As I write this, that URL seems to be dead ("...not found on this server"), but I'll take Ralf's remark to imply that he thinks I'm on a Mandrake 8.1 system. I'm actually on what was once a SuSE 7.3 system, before I upgraded Gcc, binutils, X, and most everything else except glibc, as it seems a bit more challenging upgrade, and up until now, hasn't been an issue. I'll keep trying that URL, as it sounds interesting, and I'll consider embarking on the glibc journey, but that may take a while.
After spending way too many hours working my way through SuSE 9.2 source code only to discover they'd hacked my SCSI driver beyond use, I decided my time would be better spent upgrading what I need, rather than debugging an unresponsive vendor's product.
This is the first gettext-related issue I've encountered. I had to set an environment variable, LIBS=-liconv, to get fontconfig to configure the link process properly, but nothing has had any compile issues with gettext.
Regarding glibc-2.2.4, here's what mine says to --version: Compiled by GNU CC version 2.95.3 20010315 (SuSE). Compiled on a Linux 2.4.9 system on 2001-09-20. Available extensions: GNU libio by Per Bothner crypt add-on version 2.1 by Michael Glad and others Berkeley DB glibc 2.1 compat library by Thorsten Kukuk linuxthreads-0.9 by Xavier Leroy NoVersion patch for broken glibc 2.0 binaries BIND-8.2.3-T5B libthread_db work sponsored by Alpha Processor Inc NIS(YP)/NIS+ NSS modules 0.19 by Thorsten Kukuk
Sounds like the test should be more glibc-specific rather than looking for Mandrake.
Cheers,
Jim
http://lists.gnu.org/archive/html/autoconf/2001-12/msg0034.html
one zero was missing, sorry:
http://lists.gnu.org/archive/html/autoconf/2001-12/msg00034.html
except glibc, as it seems a bit more challenging upgrade, and up until now, hasn't been an issue.
that may be due to inkscape but I don't know enough to point at the culprit of the ngettext issue.
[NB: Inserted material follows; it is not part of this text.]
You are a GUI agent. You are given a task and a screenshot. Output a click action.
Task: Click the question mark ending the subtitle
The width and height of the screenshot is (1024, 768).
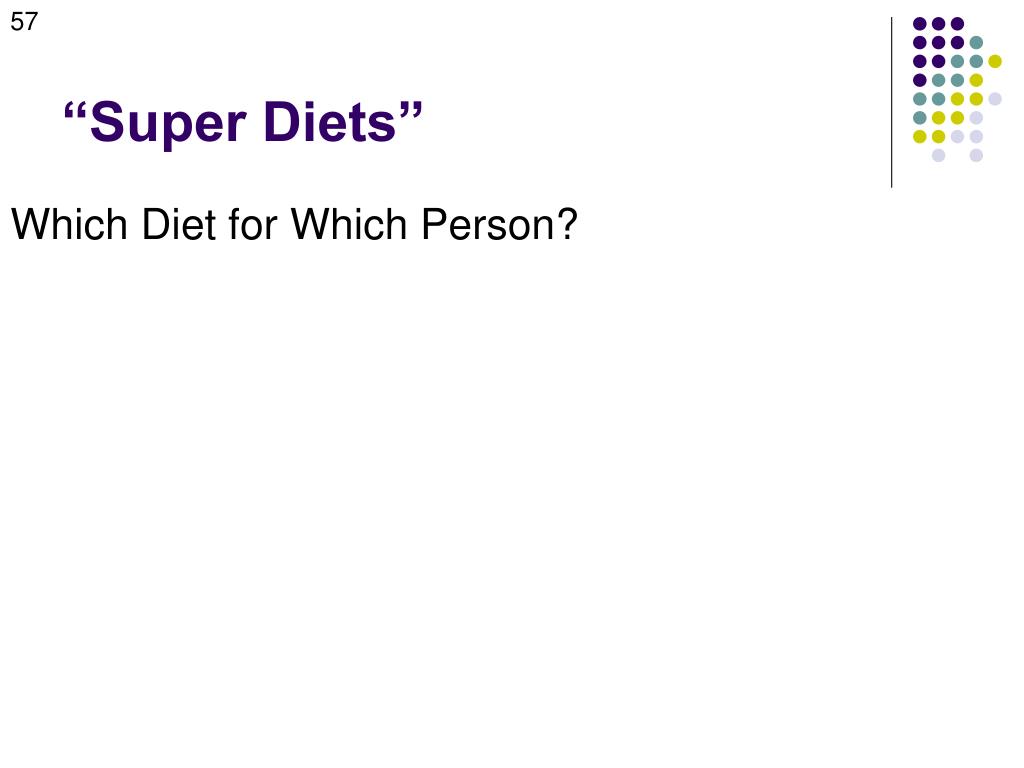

I will file a bug report for it.
sounds interesting, and I'll consider embarking on the glibc journey, but that may take a while.
It might suffice to upgrade to the next higher version, the actual fix for the inttypes problem might even be header only.
Sounds like the test should be more glibc-specific rather than looking for Mandrake.
Now that you revealed another system with that problem, I agree with Jon Cruz a test compile (like in the gnu.org list mail) after a check for glibc-2.2.4 is the best way to catch the inttypes issue.
ralf
Regarding ngettext, I'm at a loss: configure checks for it but does not define a macro for our case. According to
http://www.delorie.com/gnu/docs/gettext/gettext_190.html
the AM_GNU_GETTEXT macro with the needs-ngettext option should take care of it all. We have that in m4/gettext.m4 but defining it in configure.ac will not find it, and I don't even know if it could break our configure. I don't see an intl/ directory, either.
The solution to this is in bug issue #1244836: either you, again, upgrade glibc, or someone with a new glibc generates a source tarball for ou, or you only use the official source packages after we fixed that bug by upgrading the machine that creates the official inkscape sources.
Whose machine is this, anyway?
ralf
On Thu, Feb 09, 2006 at 10:26:49AM +0100, Ralf Stephan wrote:
Regarding ngettext, I'm at a loss: configure checks for it but does not define a macro for our case. According to
http://www.delorie.com/gnu/docs/gettext/gettext_190.html
the AM_GNU_GETTEXT macro with the needs-ngettext option should take care of it all. We have that in m4/gettext.m4 but defining it in configure.ac will not find it, and I don't even know if it could break our configure. I don't see an intl/ directory, either.
The solution to this is in bug issue #1244836: either you, again, upgrade glibc, or someone with a new glibc generates a source tarball for ou,
I'm working on upgrading glibc; since I'm moving from 2.2.4 instead of something older, maybe it won't be too dangerous. I try to be careful with things that might need a rescue floppy to recover from... :) So, it might be a while before I actually install the new lib.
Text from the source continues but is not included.